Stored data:
^^^^^^^^^^^^^^^^
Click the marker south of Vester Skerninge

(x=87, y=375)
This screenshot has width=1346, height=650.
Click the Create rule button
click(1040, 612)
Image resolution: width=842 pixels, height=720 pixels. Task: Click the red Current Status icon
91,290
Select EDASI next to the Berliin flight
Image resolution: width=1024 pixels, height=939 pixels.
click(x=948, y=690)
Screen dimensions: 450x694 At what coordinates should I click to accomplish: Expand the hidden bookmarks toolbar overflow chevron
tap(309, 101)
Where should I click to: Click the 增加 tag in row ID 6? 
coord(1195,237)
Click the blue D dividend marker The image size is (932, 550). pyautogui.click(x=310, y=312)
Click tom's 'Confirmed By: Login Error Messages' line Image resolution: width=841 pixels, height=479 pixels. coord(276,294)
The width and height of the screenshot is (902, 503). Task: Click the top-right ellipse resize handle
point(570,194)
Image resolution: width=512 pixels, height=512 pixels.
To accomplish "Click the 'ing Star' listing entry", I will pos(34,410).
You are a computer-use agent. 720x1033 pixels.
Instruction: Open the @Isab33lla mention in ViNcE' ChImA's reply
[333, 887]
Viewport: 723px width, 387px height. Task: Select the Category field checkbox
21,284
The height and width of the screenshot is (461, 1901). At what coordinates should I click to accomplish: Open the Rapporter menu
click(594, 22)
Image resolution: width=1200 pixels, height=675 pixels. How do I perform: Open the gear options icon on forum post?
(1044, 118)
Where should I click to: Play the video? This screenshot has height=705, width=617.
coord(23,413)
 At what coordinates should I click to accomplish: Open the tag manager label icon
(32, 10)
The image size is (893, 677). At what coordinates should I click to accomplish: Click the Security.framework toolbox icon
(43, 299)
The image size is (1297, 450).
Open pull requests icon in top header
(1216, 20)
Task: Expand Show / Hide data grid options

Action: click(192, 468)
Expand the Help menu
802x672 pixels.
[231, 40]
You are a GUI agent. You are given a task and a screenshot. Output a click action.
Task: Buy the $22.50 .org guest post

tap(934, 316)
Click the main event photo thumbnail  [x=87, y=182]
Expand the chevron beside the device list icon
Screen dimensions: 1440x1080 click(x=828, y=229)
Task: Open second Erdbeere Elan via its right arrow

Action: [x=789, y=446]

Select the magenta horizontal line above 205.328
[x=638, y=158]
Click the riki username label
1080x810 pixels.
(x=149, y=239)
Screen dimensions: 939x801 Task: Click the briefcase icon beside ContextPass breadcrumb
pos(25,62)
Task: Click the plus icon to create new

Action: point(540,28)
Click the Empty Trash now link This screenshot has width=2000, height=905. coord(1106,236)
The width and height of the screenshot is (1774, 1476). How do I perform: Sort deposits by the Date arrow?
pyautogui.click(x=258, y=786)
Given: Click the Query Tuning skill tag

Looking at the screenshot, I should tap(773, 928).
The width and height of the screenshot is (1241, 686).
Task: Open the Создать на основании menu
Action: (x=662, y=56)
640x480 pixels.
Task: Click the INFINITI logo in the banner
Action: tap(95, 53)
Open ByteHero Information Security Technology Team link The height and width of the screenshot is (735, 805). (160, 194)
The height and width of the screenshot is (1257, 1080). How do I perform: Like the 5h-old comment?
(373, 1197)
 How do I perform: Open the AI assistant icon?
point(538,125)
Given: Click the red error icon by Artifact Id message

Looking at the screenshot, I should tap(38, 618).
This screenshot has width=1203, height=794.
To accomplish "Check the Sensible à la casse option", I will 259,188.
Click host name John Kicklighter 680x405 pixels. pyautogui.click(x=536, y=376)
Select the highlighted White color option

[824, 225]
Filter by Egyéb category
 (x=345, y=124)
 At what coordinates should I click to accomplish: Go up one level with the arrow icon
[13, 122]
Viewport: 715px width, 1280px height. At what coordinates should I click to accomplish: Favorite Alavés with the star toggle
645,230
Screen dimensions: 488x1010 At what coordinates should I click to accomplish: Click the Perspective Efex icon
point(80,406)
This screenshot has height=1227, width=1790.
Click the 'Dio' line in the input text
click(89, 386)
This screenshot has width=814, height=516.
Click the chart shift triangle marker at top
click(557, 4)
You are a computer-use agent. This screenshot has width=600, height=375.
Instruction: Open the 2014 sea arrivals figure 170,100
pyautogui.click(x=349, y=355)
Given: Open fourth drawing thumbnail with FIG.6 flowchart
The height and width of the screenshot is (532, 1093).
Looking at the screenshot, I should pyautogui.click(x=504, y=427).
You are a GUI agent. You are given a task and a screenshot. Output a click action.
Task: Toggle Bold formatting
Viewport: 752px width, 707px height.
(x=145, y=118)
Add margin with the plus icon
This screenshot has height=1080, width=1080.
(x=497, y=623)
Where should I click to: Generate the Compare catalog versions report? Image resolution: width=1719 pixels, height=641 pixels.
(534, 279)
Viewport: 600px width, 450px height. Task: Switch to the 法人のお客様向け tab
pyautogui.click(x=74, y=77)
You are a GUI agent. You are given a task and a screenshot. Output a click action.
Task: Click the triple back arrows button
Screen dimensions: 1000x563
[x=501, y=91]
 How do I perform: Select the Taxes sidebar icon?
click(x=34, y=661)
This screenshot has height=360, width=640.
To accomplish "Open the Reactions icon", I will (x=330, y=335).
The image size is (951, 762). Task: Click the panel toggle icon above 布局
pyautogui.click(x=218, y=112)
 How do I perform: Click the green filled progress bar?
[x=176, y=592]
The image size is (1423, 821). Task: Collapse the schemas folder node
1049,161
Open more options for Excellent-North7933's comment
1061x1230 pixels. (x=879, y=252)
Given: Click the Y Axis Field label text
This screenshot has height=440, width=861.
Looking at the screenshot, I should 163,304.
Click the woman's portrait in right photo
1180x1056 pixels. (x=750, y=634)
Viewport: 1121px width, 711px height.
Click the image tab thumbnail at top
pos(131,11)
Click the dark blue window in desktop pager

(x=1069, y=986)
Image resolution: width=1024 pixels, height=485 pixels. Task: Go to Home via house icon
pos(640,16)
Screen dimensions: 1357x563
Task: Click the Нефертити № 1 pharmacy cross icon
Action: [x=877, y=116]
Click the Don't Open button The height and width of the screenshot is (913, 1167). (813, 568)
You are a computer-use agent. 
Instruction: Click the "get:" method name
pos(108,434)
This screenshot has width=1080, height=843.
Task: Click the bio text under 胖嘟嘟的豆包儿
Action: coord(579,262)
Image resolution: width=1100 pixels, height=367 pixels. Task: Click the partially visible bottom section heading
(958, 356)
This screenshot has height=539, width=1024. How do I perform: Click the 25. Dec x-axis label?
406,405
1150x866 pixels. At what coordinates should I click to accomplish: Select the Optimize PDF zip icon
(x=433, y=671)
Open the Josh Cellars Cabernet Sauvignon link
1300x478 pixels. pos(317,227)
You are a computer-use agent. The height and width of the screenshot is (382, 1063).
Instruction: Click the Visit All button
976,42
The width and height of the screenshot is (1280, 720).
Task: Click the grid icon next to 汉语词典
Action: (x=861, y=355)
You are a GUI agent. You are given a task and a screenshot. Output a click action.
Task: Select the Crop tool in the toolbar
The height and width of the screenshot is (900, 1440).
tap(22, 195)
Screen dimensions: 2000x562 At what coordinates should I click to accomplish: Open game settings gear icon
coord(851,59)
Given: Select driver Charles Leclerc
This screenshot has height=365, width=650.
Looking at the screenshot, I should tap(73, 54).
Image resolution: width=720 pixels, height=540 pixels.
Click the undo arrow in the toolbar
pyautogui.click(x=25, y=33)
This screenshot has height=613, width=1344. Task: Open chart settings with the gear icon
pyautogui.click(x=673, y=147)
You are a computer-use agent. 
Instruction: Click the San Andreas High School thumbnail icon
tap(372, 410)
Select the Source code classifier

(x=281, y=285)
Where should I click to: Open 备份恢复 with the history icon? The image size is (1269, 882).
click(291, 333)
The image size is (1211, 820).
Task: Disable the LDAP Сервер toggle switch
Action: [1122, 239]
^^^^^^^^^^^^^^^^
▶ **Task instructions**
All lines above that include the word "computer" should be located and copied.

▶ **Final answer**
You are a computer-use agent. 720x1033 pixels.
You are a computer-use agent. This screenshot has width=600, height=375.
You are a computer-use agent. 
You are a computer-use agent. The height and width of the screenshot is (382, 1063).
You are a computer-use agent. 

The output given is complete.